Corpora amylacea are similar to starch. Virchow added iodine to them and they turned light blue. Starches are polysaccharides.
Animal glycogen stains dark brown with iodine. Some workers have reported corpora amylacea to stain purple-brown.
According to Austin & Sakai, “the polyglucosan deposits in CA appear to reflect distinctive disorder of carbohydrate metabolism”.
Vogt & Vogt
Neuropathology data supports a physical explanation of schizophrenia. Cecile & Oskar Vogt of Germany wrote a brilliant paper entitled “Importance of Neuroanatomy in the Field of Neuropathology”. They reported “histologic lesions” in schizophrenia and in Huntington’s chorea. In schizophrenia they reported “wasting cells”. The cytoplasm was vacuolated.
The Vogts demonstrated “anatomic peculiarities” in schizophrenia and other psychoses. The cells were “damaged” in the striatum, a high dopamine subcortical area.
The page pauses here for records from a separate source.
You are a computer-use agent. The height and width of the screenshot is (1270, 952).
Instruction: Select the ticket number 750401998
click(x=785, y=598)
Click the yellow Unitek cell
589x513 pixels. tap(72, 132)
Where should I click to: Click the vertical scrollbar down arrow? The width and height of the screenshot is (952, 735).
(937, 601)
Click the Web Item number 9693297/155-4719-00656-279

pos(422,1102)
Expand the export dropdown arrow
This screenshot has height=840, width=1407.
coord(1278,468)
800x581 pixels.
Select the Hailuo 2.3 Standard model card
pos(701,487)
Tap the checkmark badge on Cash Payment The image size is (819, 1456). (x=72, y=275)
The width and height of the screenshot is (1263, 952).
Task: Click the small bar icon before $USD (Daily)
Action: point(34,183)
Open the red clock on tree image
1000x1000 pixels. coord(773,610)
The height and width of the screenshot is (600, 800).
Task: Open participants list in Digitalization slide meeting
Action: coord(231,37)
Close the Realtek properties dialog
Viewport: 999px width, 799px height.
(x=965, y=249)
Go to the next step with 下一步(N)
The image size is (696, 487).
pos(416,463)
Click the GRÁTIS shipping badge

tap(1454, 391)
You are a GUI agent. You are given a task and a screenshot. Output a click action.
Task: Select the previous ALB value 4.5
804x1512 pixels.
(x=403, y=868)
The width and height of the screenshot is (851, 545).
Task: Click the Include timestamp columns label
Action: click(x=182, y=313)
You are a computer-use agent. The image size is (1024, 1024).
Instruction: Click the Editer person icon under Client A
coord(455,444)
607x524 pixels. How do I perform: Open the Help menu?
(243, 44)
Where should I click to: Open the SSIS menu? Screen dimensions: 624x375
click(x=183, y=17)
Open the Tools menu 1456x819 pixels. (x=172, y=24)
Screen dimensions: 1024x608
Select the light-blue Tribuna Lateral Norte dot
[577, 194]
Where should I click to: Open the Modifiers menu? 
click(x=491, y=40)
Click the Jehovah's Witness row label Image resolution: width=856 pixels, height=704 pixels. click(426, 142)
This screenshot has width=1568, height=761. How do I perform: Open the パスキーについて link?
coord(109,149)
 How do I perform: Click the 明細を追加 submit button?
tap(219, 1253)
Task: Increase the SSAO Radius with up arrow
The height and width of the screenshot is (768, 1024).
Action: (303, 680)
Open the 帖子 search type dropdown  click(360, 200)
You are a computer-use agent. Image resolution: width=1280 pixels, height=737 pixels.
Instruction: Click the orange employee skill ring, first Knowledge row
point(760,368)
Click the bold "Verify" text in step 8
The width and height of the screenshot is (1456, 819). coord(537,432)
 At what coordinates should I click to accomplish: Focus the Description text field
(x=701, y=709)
The Russian scientists Mishchenko & Bonartsev (1974) demonstrated a toxic factor in the blood serum of schizophrenics. They used an assay of chicken red cells. The factor raised the lactae/pyruvate ratio and had hemolytic activity. Lideman (1966) reported hemolytic activity. The toxic factor theory is widely recognized in Russia, but has been controversial in the US.
My own view is that the toxic factor theory is correct. Dr. Hoffer of Canada, an orthomolecular psychiatrist, accepts it. Further information will be presented in future articles. I feel that schizophrenia is a diabetes of the brain.